Social enterprise is the only real future for public services. The challenge at the moment is that hardly anyone in the public sector understands this yet. Some cling to the idea of an improved public sector offer, or quasi-business conducted by arms-length companies. Others cleave to the private sector, as though that were the only way to delivery anything properly. However, for a small minority, the penny has dropped - that the best form of delivery for the bulk of public services is neither public or private but something else - a form of enterprise which is independent, managed as a business but run for exclusively social purposes.
So what's so special about social enterprise? Three things. The first is freedom. These organisations are independent and free to fulfil services as they see fit, whether these are spin-out businesses like Sandwell Community Care Trust (formerly Sandwell Council Day Services) or the scores of Academies now dotting the landscape. Decisions quite rightly sit with the boards of these organisations and the professionals in them. It is pushed down to the rather than sucked up to the wrong level. While most us us understand the life-giving role of freedom in the private economy, many of us don't, somehow, realise that the same is required when it comes to public services. As a result, politicians, and the senior people they appoint, create the opposite of freedom When my company, Stepping Out, sets up a social enterprise out of the public sector, the hardest argument to win is for its total freedom -in preference some semi-free arrangement with its former parent. Freedom is the oxygen.
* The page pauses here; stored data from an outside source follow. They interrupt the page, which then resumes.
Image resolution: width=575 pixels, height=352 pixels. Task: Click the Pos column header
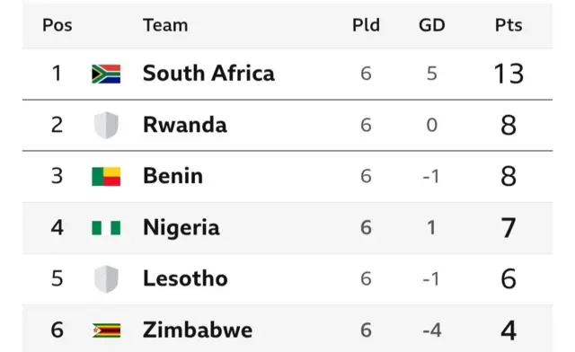58,25
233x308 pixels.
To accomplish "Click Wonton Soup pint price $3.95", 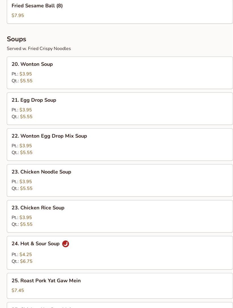I will pos(25,74).
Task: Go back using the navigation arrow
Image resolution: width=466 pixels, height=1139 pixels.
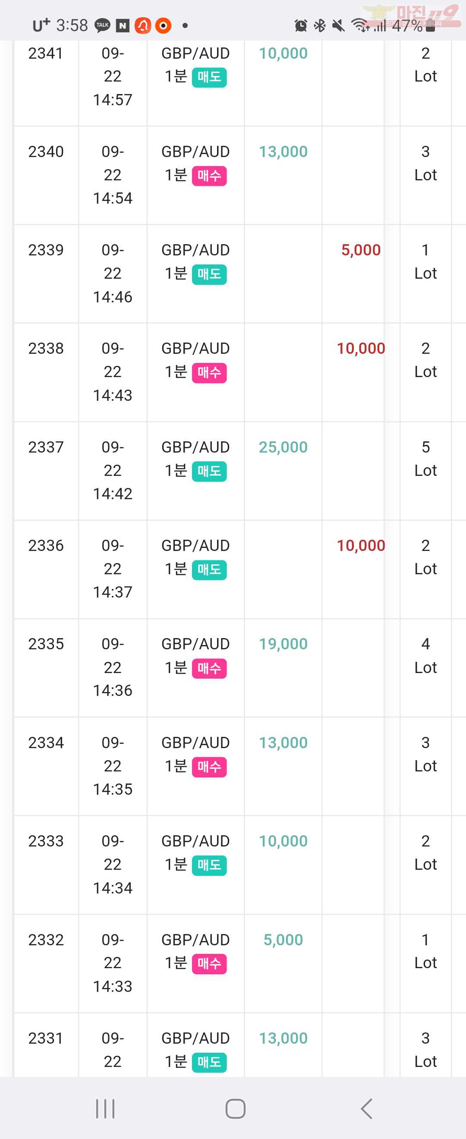Action: pos(367,1109)
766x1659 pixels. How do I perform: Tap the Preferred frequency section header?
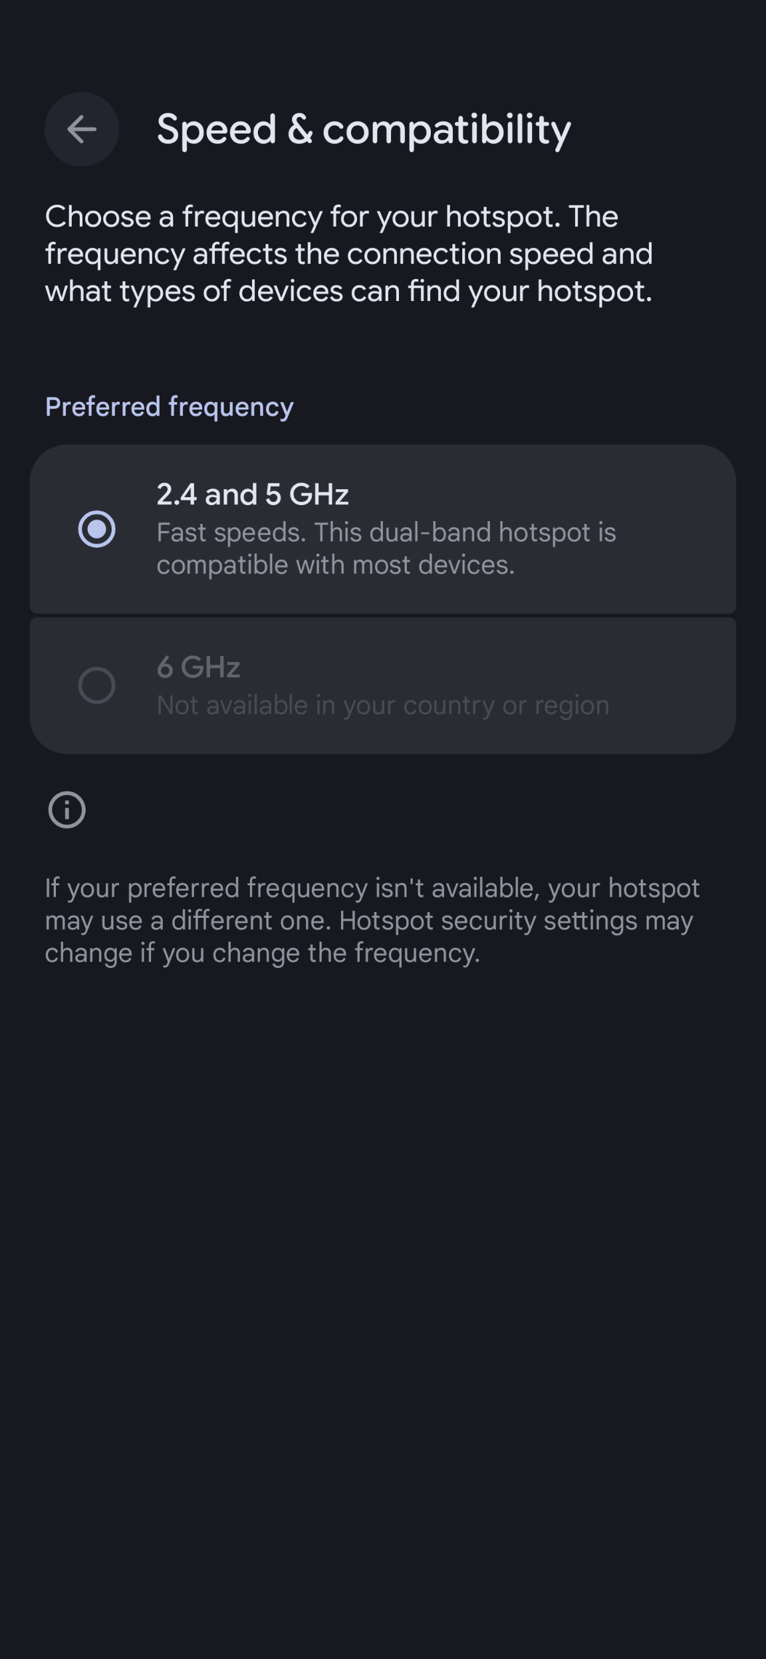(169, 407)
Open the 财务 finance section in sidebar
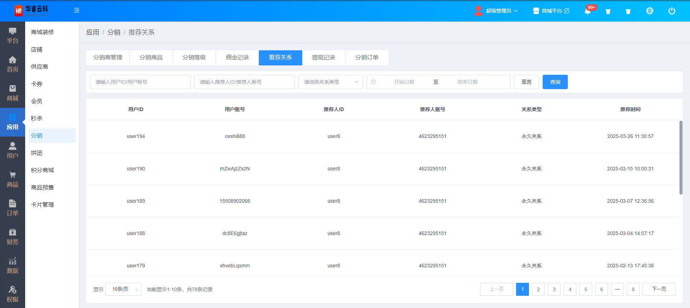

The second is the people-factor. Services are made up, in part, of paid people. People either like the organisations they belong to or they don't. They either feel involved and valued and trusted or they don't. For many complex reasons, great numbers of people in public services do not good about their organisations. Despite years of investment and trying, the public sector has struggled to achieve the kind of buy-in necessary to really change the way services operate. Social enterprises, by contrast, are, by and large, staff-owned and recognise the critical role of people in raising productivity, innovation and improvement. Absence rates tell part of this story (far better than in the public sector) but also what people say about their companies. It is no accident that several social enterprises are now listed in the Best Places to Work awards every year.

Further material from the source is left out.